Слон захлопнул рот, подвел глаза к небу, вздохнул и заговорил:
- Вообще-то я действовал на автомате и никак не рассчитывал, что к провинившимся присоединится кто-то еще.
- Присоединится?! - не мог успокоиться Федька.
- Провинившимся? - заинтересовалась лиса.
- Да, - слон предпочел сделать вид, что не слышал волчьего вопля. - Вообще оборзели, мелочь зубатая! Утащили к себе в нору все страусиные яйца. Запас себе, видите ли, сделали, на случай засухи. А то, что страус без наследников может остаться, так им все равно. Вот царь наш, Лев Лексович, и назначил им такое наказание.
- Ну их-то понятно почему наказал, а тебя за какие прегрешения такой повинностью наградил? - спросил Васька, косо поглядывая на любопытные мордочки сурикатов, показавшиеся из норы.

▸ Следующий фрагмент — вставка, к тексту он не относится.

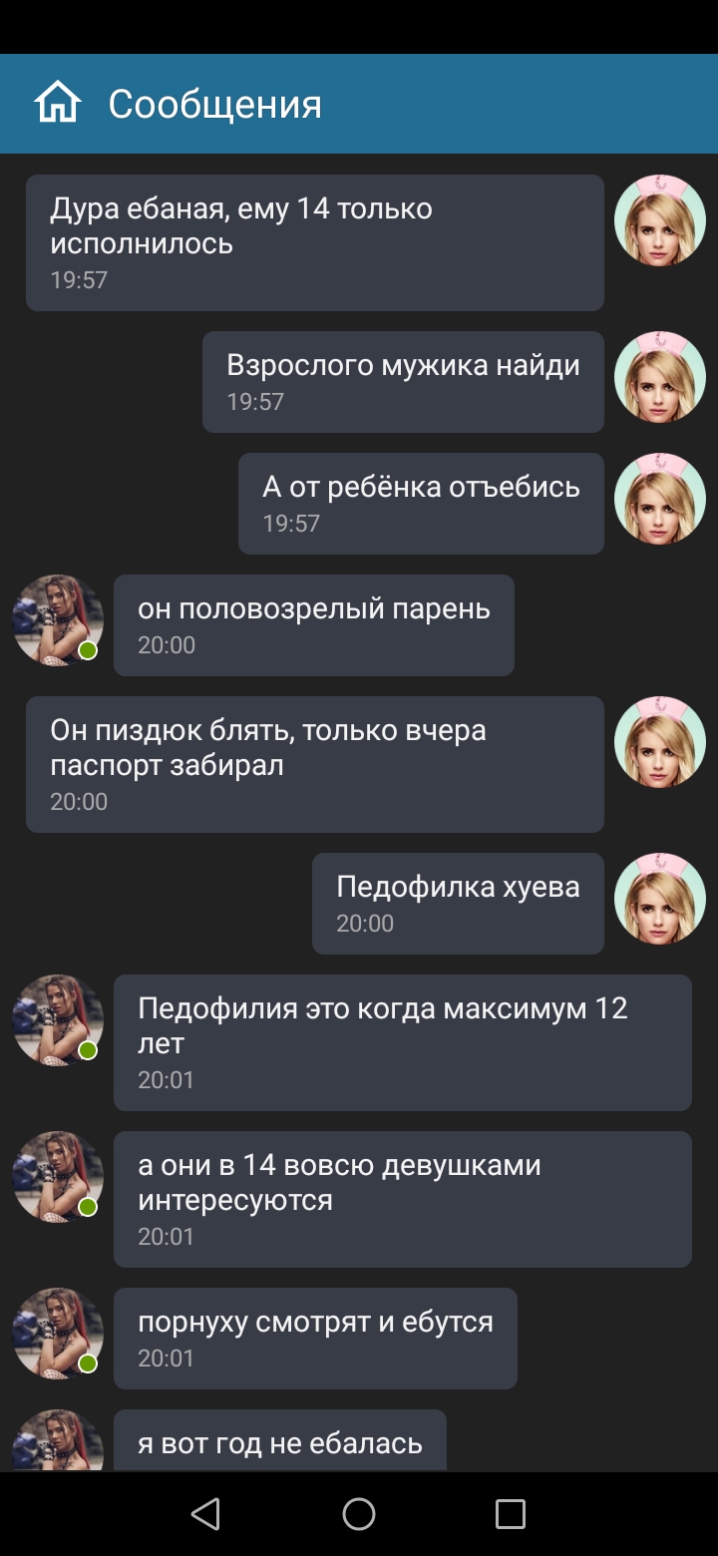The width and height of the screenshot is (718, 1556).
Task: Open the partially visible avatar beside 'я вот год'
Action: [x=58, y=1440]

Слон вздохнул и уныло прогундосил в хобот:
- Я видел, как они таскали яйца, но не остановил. Жарко было. Поел плотно. Спать хотелось. А на суде эти... - он мотнул головой в сторону норы и ее жители вновь словно растворились в воздухе. - Сдали они меня по всем правилам. Вот и наказаны вместе.

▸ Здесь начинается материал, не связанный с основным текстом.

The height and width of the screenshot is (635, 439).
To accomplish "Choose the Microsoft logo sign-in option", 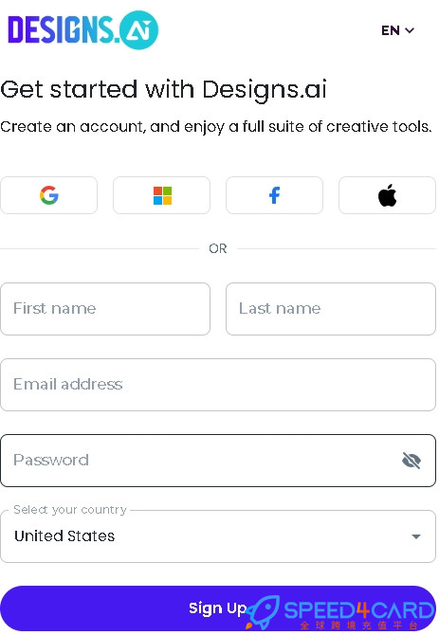I will point(162,195).
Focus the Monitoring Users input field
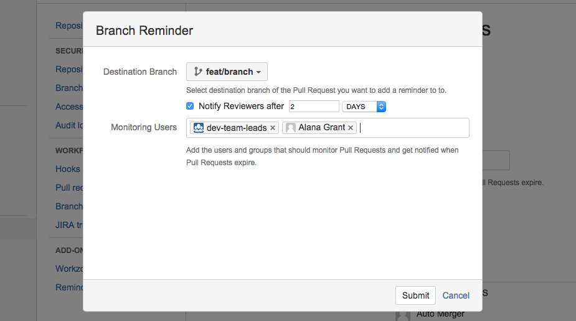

- Дааааа! - протянул чуть успокоившийся Федька. В заду уже не так жгло, только чесалось здорово. - Царь ваш - оригинал еще тот. Наказание не абы какое придумал. Звать-то тебя как, изувер лопоухий?
- Эдик я. И я не изувер! Сам подставился. Я только и успел подумать, что уж больно экземплярчик крупный попался. А вы я вижу не местные. Зачем тут бродите?
- Да мы, собственно говоря, по делу, - прищурила левый глаз Лизавета. - И ты, Эдичка, просто обязан нам в нем помочь.
- Чего это я обязан? - опешил слон.
- А кто нашего Федора обесчестил? Помощь твоя в качестве моральной компенсации будет.
Слон оглянулся на Федьку, которого тут же страдальчески перекосило, а из его горла вырвался стон великомученика, безвинно пострадавшего, и, вздохнув, согласно кивнул головой.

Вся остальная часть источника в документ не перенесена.